→ **Dokumen Sumber**
######

Enak saja! berrat dakwah ini, apa ada yang berani menggantikan saya di sini?!
Kalau berani silahkan! berrat ini, urusan umat! Dakwah ini bukan untuk cari
uang, ustadz-ustadz yang minta tarif itu ustadz-ustadz karbitan. Dakwah ndak
main-main!”
Dalam berdakwah pun beliau selalu mengingatkan jamaa’ah agar selalu fokus
dan tahan terhadap ujian menuntut ilmu. Bila ada yang tidur, tak segan-segan
beliau membangunkan dengan tegas tapi kemudian diajak bercanda sesuai syariat. Beliau
berkata, “Ayo Banguuun! Coba-coba bangunkan itu bangunkan. Naaah fokus, ngaji
itu harus kuaaat. Yang duduk di sini harus kuuuat, ustadznya ngajarnya ndak
main-main. Jangan bersandar, nanti ngantuk. Yang bersandari hanya orang yang
usianya 90 tahun ke atas!! Ayo maju, ayo!” Sambil tangannya mengisyaratkan
semuanya untuk maju. “Tidak boleh lihat jam, yang boleh hanya ustadznya! Ngaji
hanya mulai ba’da maghrib sampai isya’ itu kurang, kalau perlu sampai subuh
gitu loh!”
Beliau juga ustadz yang sangat memegang teguh aqidah Islam. Dengan aqidah
yang kuat, beliau tidak takut dengan tantangan apapun yang diungkapkan oleh
makhluk bahkan resiko kematian sekalipun. Beliau mengatakan dengan penuh
semangat, “Manusia itu hanya ada dua pilihan, kalau ndak HIDUP ya MATI gitu
loh! Jadi ndak usah bingung.” Beliau juga menasehatkan untuk tidak galau di
masa depan, “Banyak orang yang menyekolahkan anaknya tinggi-tinggi, tapi ndak
faham dien (agama). Buat apa? Katanya buat masa depan, KUBURAN itu masa
depan!” Beliau mengungkapkan dengan semangat dan gaya yang khas, hadirin dalam
suatu majelis pun tertawa.
Aqidah adalah hal yang paling penting. Pernah beliau sampaikan tatkala
meruqyah orang yang diganggu oleh Jin. Karena beliau juga ahli dalam meruqyah,
maka beliau banyak dijadikan rujukan. Salah satunya beliau pernah berkata, “Di
salah satu masjid yang saat itu khotibnya saya, waktu iqomah sholat Jum’ah
dikumandangkan, ndadak (mendadak) ada orang kesurupan. Langsung saya
datangi dan saya sabetkan (lecutkan) sorban saya ini, qodarullah
langsung sembuh. Eh, setelah sholat Jumat ada orang yang mendatangi saya tanya,
‘berapa harga sorban itu ustadz?’. ‘Ngawur aja sampean ini! yang menyembuhkan
itu Allah, bukan sorban saya!’. Ya ini kalau ndak faham aqidah ya ini jadinya!”

######

→ **Petunjuk**
**A)** Salin kembali bagian dokumen sumber di antara "Beliau juga ustadz" dan "majelis pun tertawa.", termasuk kedua batas itu. Ganti "semangat" dengan "gairah".
**B)** Menurut dokumen sumber, benarkah pernyataan berikut? Jawab ya atau tidak untuk masing-masing, lalu kutip kata-kata penentunya dari teks.
(i) Ustadz itu membolehkan jamaah melihat jam selama mengaji.
(ii) Ustadz itu juga ahli dalam meruqyah.
(iii) Menurut ustadz itu, sorbannyalah yang menyembuhkan orang kesurupan.

→ **Data Mentah**
######

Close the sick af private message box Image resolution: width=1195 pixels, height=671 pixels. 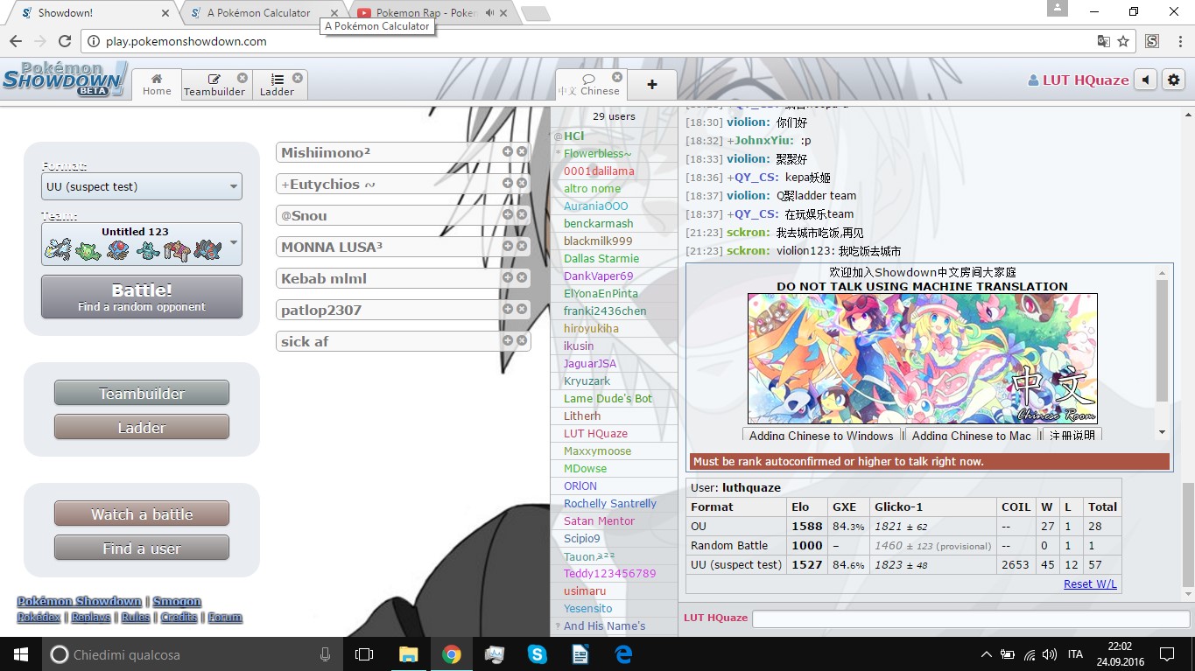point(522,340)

######

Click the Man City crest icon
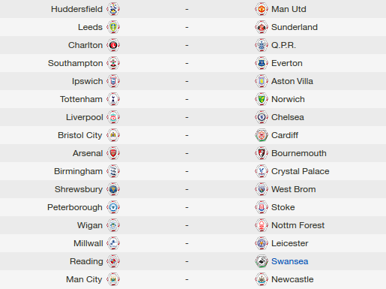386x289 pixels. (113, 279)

######

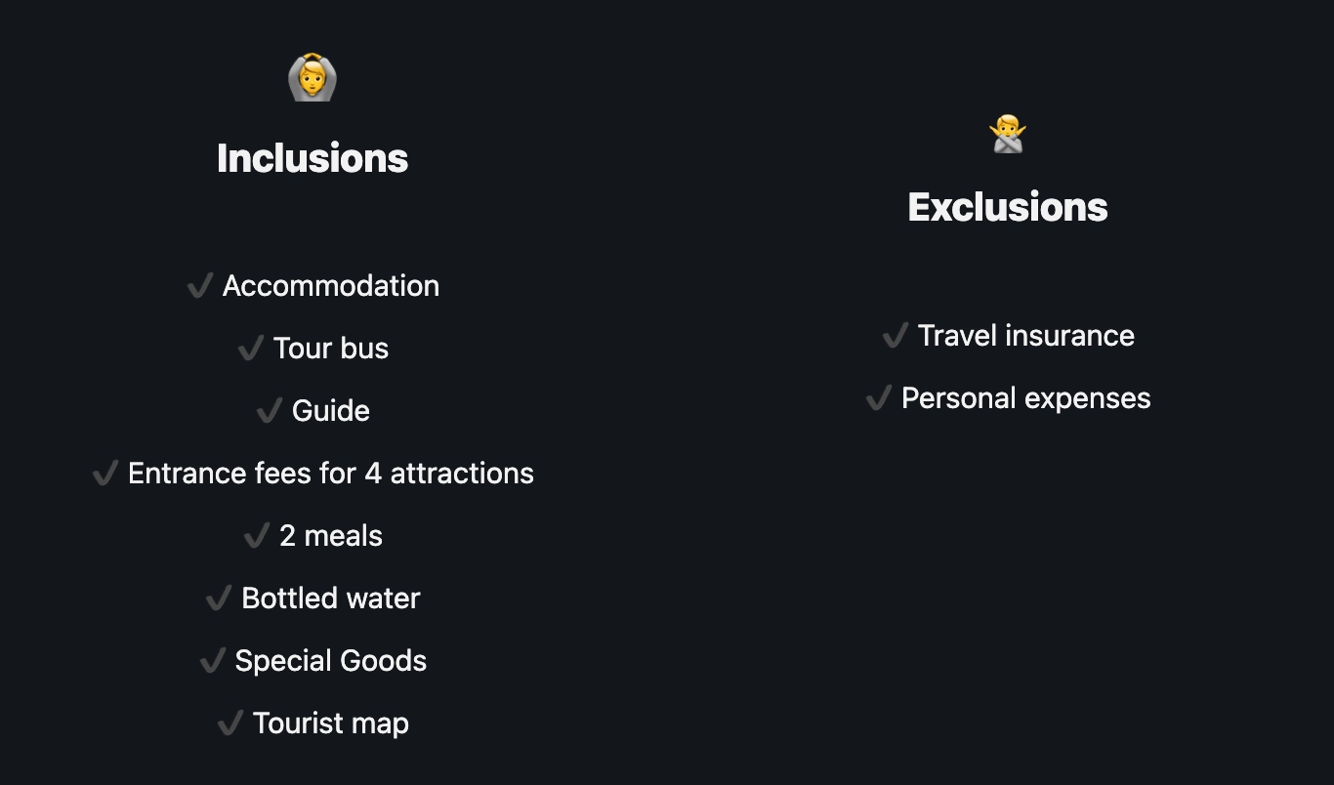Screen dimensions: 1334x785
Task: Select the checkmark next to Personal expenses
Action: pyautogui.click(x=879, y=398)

######

→ **Kunci Jawaban**
**A)**
Beliau juga ustadz yang sangat memegang teguh aqidah Islam. Dengan aqidah
yang kuat, beliau tidak takut dengan tantangan apapun yang diungkapkan oleh
makhluk bahkan resiko kematian sekalipun. Beliau mengatakan dengan penuh
gairah, “Manusia itu hanya ada dua pilihan, kalau ndak HIDUP ya MATI gitu
loh! Jadi ndak usah bingung.” Beliau juga menasehatkan untuk tidak galau di
masa depan, “Banyak orang yang menyekolahkan anaknya tinggi-tinggi, tapi ndak
faham dien (agama). Buat apa? Katanya buat masa depan, KUBURAN itu masa
depan!” Beliau mengungkapkan dengan gairah dan gaya yang khas, hadirin dalam
suatu majelis pun tertawa.

**B)**
(i) Tidak: "Tidak boleh lihat jam, yang boleh hanya ustadznya!"
(ii) Ya: "Karena beliau juga ahli dalam meruqyah"
(iii) Tidak: "yang menyembuhkan itu Allah, bukan sorban saya!"